Kernschmelze im Prozessor Kernschmelze im Prozessor
Bild: ThorstenSchmitt- fotolia.com / Bearbeitung: teltarif.de
Server-Anbieter, allen voran Anbieter von standardisierten virtuellen Mietservern in der Cloud, werden als erste reagieren und ihre Systeme updaten müssen, um zumindest dem Meltdown-Angriff zu entgehen. Andernfalls droht Datendiebstahl in großem Umfang: Passwörter, E-Mail-Adressen, Zugangsdaten, Kundenlisten, halt all das, was auf Servern so gespeichert wird. Immerhin stehen mittlerweile Patches bereit, die verhindern sollen, dass Cloud-Kunden sich gegenseitig die Daten klauen. Allerdings verlangsamen diese die Ausführung von Programmen teils drastisch. Und die Meltdown-Patches helfen nicht gegen Spectre.

Zwar ist Spectre deutlich komplexer und folglich auch schwieriger auszunutzen als Meltdown, aber aus demselben Grund ist es auch deutlich schwieriger, Software-Patches gegen Spectre zu entwickeln. Mit der nun erfolgten Veröffentlichung der Details von Spectre geht das Rennen zwischen Code-Knackern und Sicherheitsforschern in die heiße Phase. Sollten die Code-Knacker gewinnen, und sollte es Intel nicht gelingen, per Microcode-Update das Einfallstor für Spectre zu schließen, könnten Millionen von Website-Betreibern gezwungen sein, aus der Cloud zurück auf klassische Mietserver zu migrieren, weil deren Nutzerdaten in der Cloud nicht mehr sicher sind.

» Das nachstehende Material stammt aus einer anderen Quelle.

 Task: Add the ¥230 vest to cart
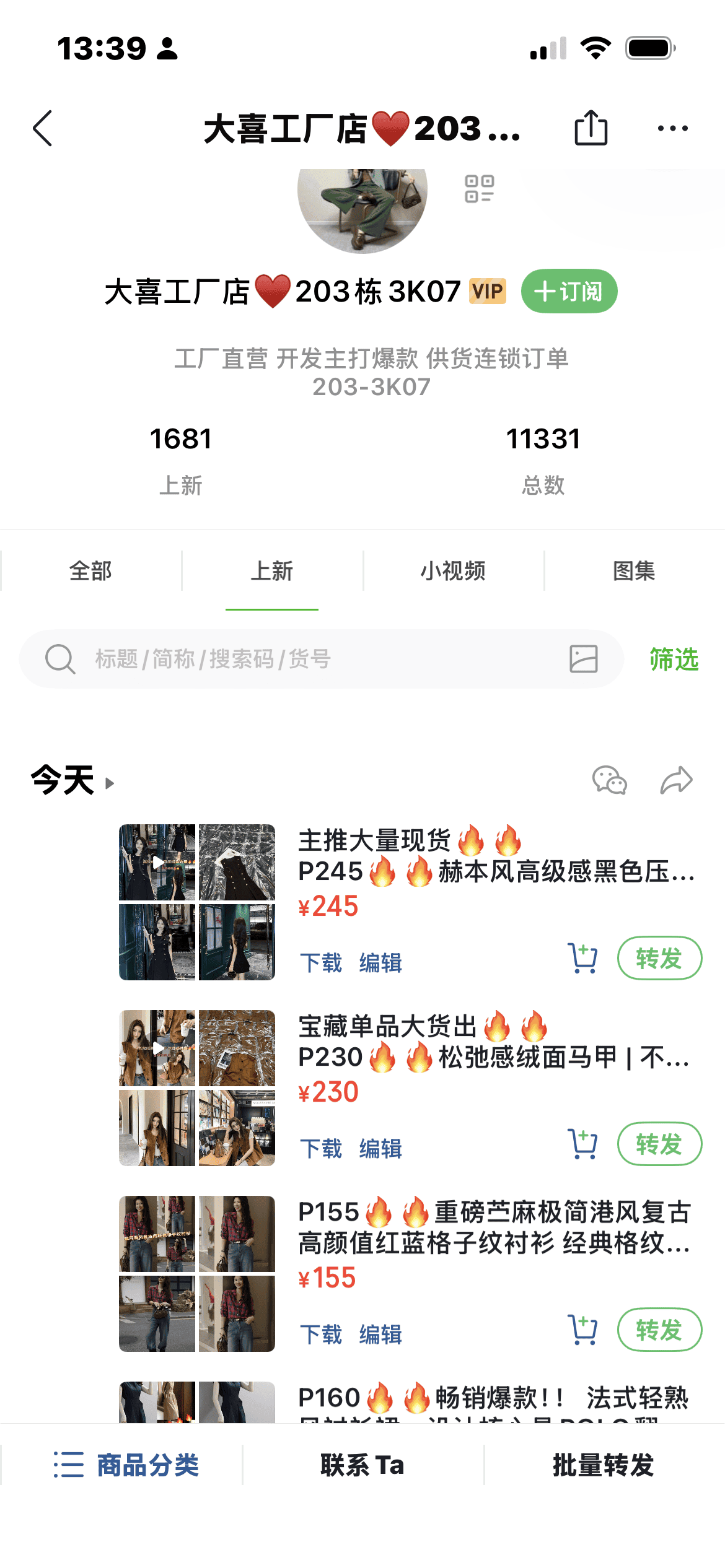tap(582, 1144)
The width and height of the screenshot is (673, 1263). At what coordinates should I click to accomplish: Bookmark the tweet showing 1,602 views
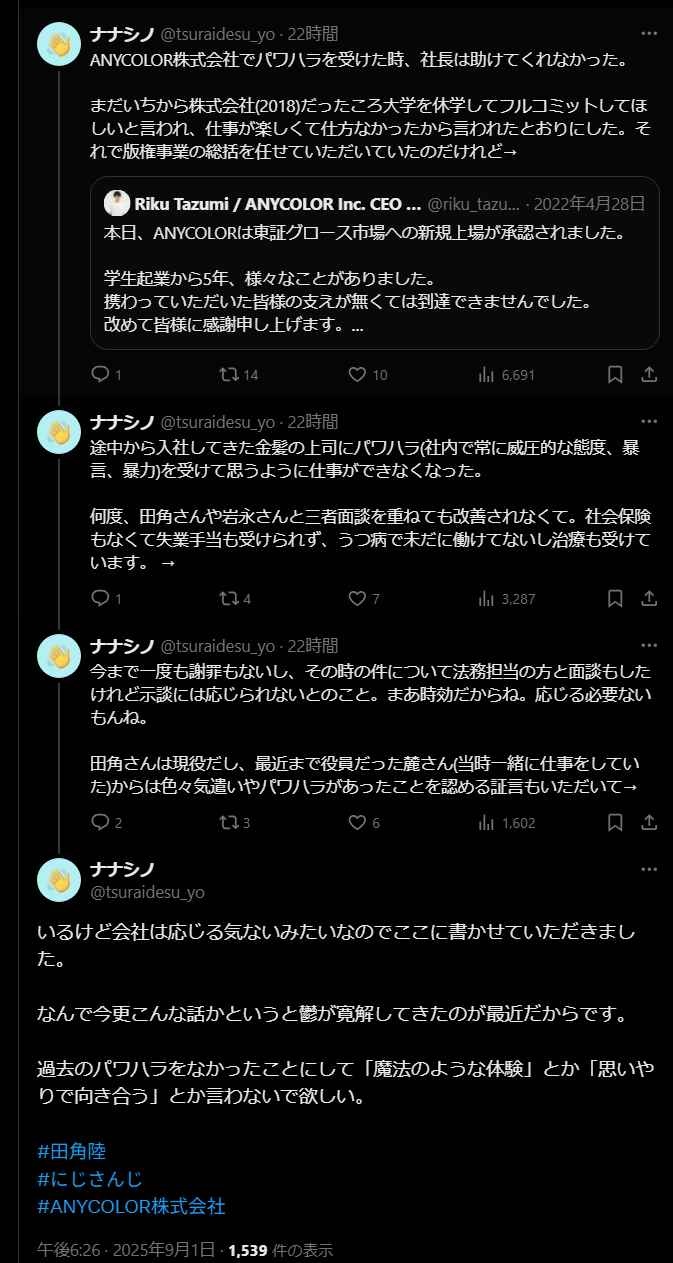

Auch Privat-Anwender betroffen

Die allereinfachste Version von Meltdown ermöglicht es, auf beliebige Daten innerhalb eines laufenden Programms zuzugreifen. Das klingt jetzt erstmal nicht nach einem Problem, denn grundsätzlich kann jedes Programm vollumfänglich auf seine eigenen Daten zugreifen, dafür braucht es nicht Meltdown. Doch Meltdown innerhalb eines Programms wird dann zum Problem, wenn Teile eines Programms vor anderen Teilen geschützt sind. Beispielsweise darf der Javascript-Code einer Webseite weder auf die diversen Passwörter und Cookies zugreifen, die in dem Browser gespeichert sind, noch auf die Daten von anderen Webseiten, die in anderen Tabs geöffnet sind. Gelingt es nun den Code-Knackern, Meltdown in Javascript auszuführen, und ich fürchte, das wird ihnen gelingen, dann sind alle diese Daten nicht mehr sicher!

Vom Prinzip her lässt sich Meltdown in jedem Code verstecken, der irgendwo in einer Sandbox ausgeführt wird: Javascript im Webbrowser, PDF im Dokumentenreader, Postscript im Drucker, Formeln in Excel usw. usf. Skripte stecken heutzutage überall, und mit Meltdown steckt in so gut wie jedem Skript eine Sicherheitslücke. Schlimmer noch, herkömmliche Tools zum Aufspüren von Lücken können den Meltdown-Angriff nicht erkennen, weil dieser nichts unerlaubtes tut, wie wir noch sehen werden. Vom lokalen Meltdown sind nicht nur Intel-Prozessoren betroffen, sondern auch die meisten Konkurrenz-Chips von AMD und ARM, mit Ausnahme der langsameren ARM-Kerne. Die meisten günstigen Smartphones verwenden nur die langsameren ARM-Kerne und sind daher vor Meltdown (und ebenso vor Spectre) gefeit, die meisten High-End- und Mid-Range-Smartphones sind hingegen ebenso betroffen wie PCs, Laptops und Server.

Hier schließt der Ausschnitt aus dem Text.